Von Weihnachten lernen – Kurzartikel vom 26.12.2013

Von Weihnachten lernen – Kurzartikel vom 26.12.2013

Zunächst sollten Sie Ihre Einstellung zu Weihnachten überprüfen, ob Sie hier überhaupt etwas Positives ableiten können, das Sie auch für lernenswert erachten.

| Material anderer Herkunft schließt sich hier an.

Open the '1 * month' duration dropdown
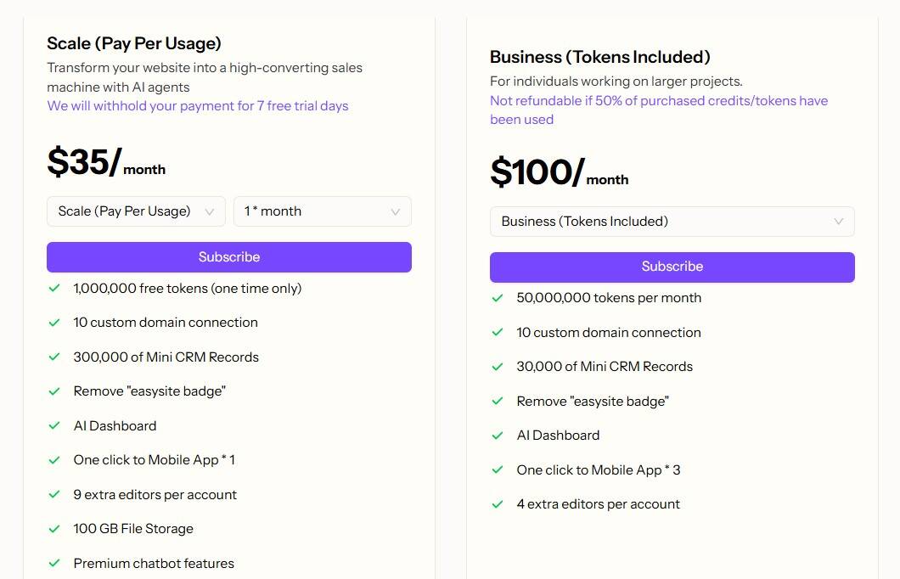 [x=322, y=211]
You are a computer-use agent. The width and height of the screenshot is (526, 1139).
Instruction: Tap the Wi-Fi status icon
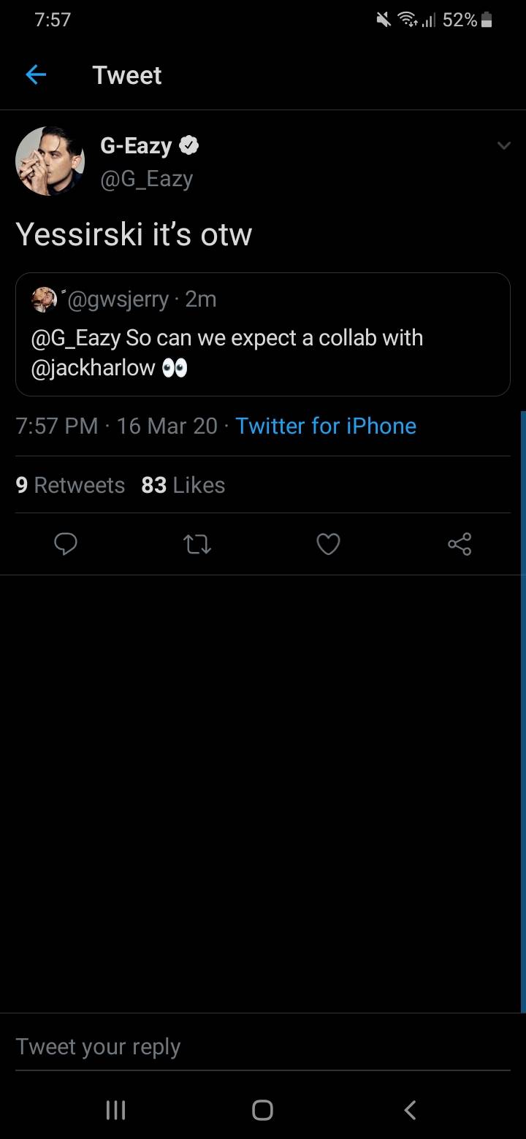[x=407, y=20]
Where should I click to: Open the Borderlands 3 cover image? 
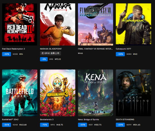[x=57, y=93]
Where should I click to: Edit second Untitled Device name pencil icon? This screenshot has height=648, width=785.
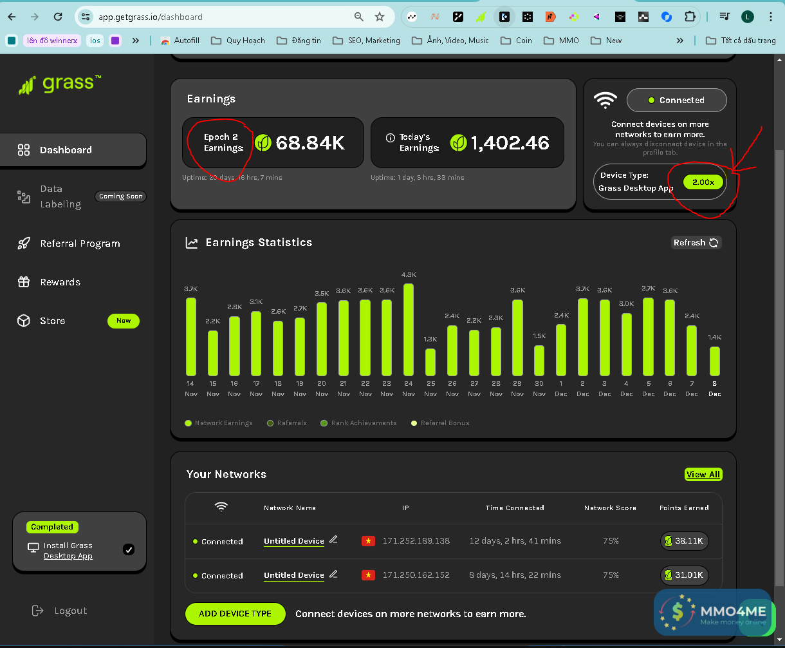click(x=333, y=574)
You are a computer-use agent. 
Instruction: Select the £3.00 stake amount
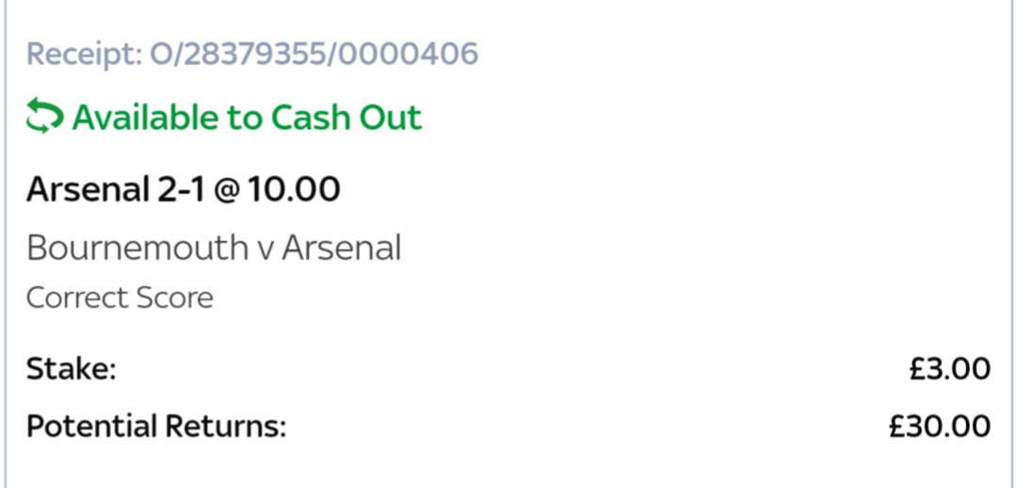949,369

Wenn wir dann auf den Ursprung unseres Weihnachten schauen, so beginnt dieses Ereignis mit der Geburt eines Kindes. Abgesehen vom dem für Christen hoch bedeutungsvollen Aspekt der Menschwerdung Gottes, finden wir hier einen wunderbaren Startpunkt vor. Sogar den Beginn einer neuen Zeitrechnung.

 

Und mit jedem Weihnachtsfest setzen wir in unserer Gesellschaft einen solchen Startpunkt. Wir nehmen uns drei Tage eine Auszeit, um an diese Geburt zu denken. Wir lassen Schreibtisch und Tablet einmal hinter uns, wenden uns anderen Dingen zu. Familie, Freunde, Vernachlässigtes. Wir können neue Kraft schöpfen und wieder neu sortieren, bereits eingeschlagene Wege überdenken und ggfl. anders fortsetzen.

 

Weihnachten rüttelt Menschen wach – erzählt eine unglaubliche Geschichte! Es veranlasst Menschen, aus ihrem gewohnten Umfeld auszubrechen und neue Horizonte zu suchen. Ob es wie damals die Hirten oder Sternkundigen waren, sind es heute Menschen, die an ihren Ideen feilen, die Visionen entwickeln und sie aus einem Nullpunkt heraus vorantreiben – bis zur Reife bringen.

 

Weihnachten hat das Potenzial, eine ungeahnte Energie freizusetzen, die im Alltag unbeachtet vor sich her glimmt, und doch niemals Feuer fängt – würde man nicht die Gelegenheit erhalten, auszusetzen, zu pausieren, raus aus dem gewohnten Prozedere gerissen zu werden.

 

An Weihnachten erfahren wir eine wunderbare Stärkung unseres Selbst. Ausgehend von einer Geburt, die die Möglichkeit beinhaltet, mich mit Freude über dieses Ereignis anzustecken und mit dieser Freude gestärkt an meine Aufgaben heranzugehen, die nach der kurzen Auszeit wieder auf mich warten. Ich habe es in der Hand, wie ich diese Anforderungen nutze und sie in den kommenden Monaten in die Tat umsetze. Ich kann aus dieser Freude heraus, einen Blick auf meine Ressourcen werfen und überprüfen, welche ich davon einsetzen mag. Und ich kann ausloten, wo ich Bedarf habe, Defizite auszugleichen und mich weiterzuentwickeln. In jeder Geburt liegt der Zauber von einzigartig Neuem, etwas, was täglich heranreift.

 

Welches Potenzial entdecke ich in mir, das ich weiterentwickeln möchte?

Es liegt an mir, wie ich die Geschehnisse der Weihnachtstage auf mich wirken lasse und welche Elemente ich davon in mein Leben – ob beruflich oder privat – übertrage. Zu lernen gibt es jedenfalls überzeugend Vieles.